▸ **Task description**
Except for the pictures, output the records in full and exactly.

Records excerpted from a collection:
+--

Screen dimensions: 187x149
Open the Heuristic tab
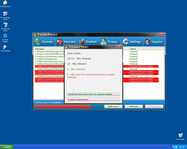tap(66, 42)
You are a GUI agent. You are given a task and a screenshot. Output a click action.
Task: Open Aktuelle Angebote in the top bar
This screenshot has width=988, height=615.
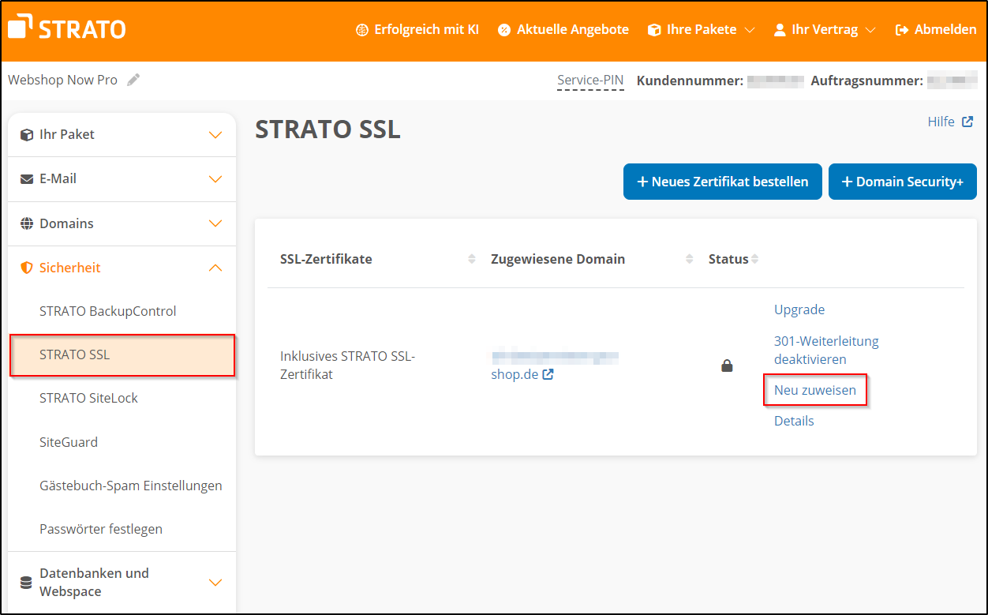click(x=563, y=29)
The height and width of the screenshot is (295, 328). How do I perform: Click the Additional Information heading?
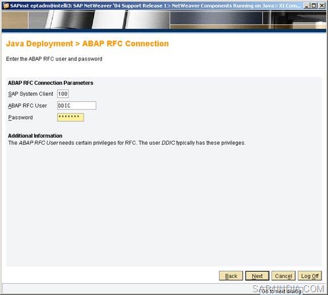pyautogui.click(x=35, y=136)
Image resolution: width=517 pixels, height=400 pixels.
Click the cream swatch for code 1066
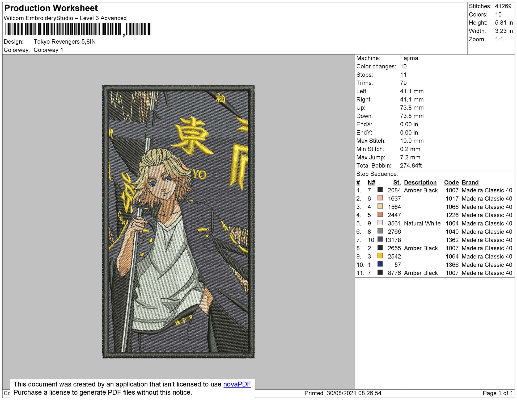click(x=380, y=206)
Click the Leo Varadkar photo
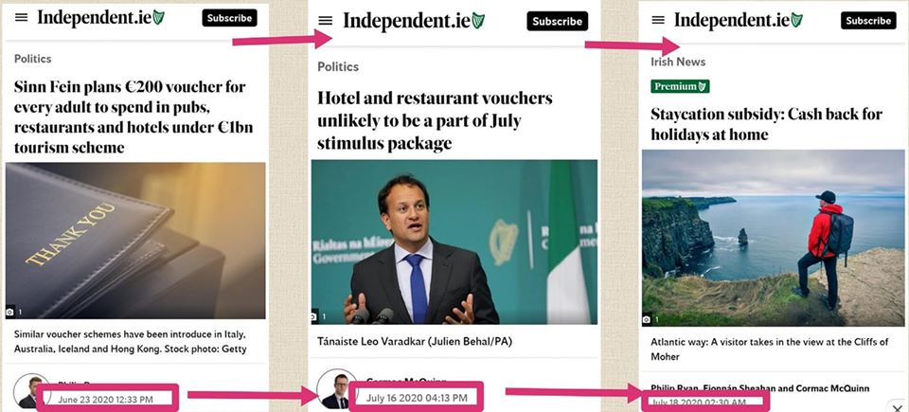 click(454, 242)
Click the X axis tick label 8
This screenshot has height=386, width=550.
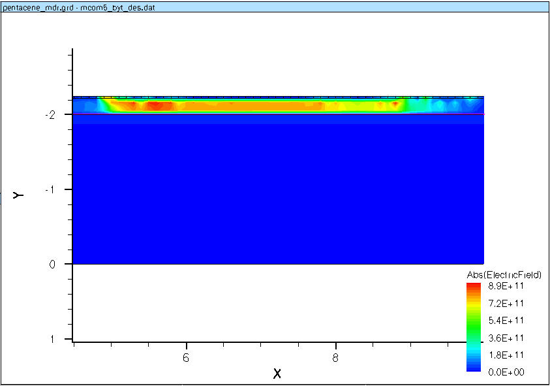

+--

▸ **Response to this task**
Screen dimensions: 187x149
Open the Heuristic tab
tap(66, 42)
You are a GUI agent. You are given a task and a screenshot. Output a click action.
Task: Open Aktuelle Angebote in the top bar
This screenshot has width=988, height=615.
click(x=563, y=29)
The height and width of the screenshot is (295, 328). How do I perform: Click the Additional Information heading?
pyautogui.click(x=35, y=136)
Image resolution: width=517 pixels, height=400 pixels.
Click the cream swatch for code 1066
click(x=380, y=206)
Click the Leo Varadkar photo
 click(454, 242)
Click the X axis tick label 8
This screenshot has height=386, width=550.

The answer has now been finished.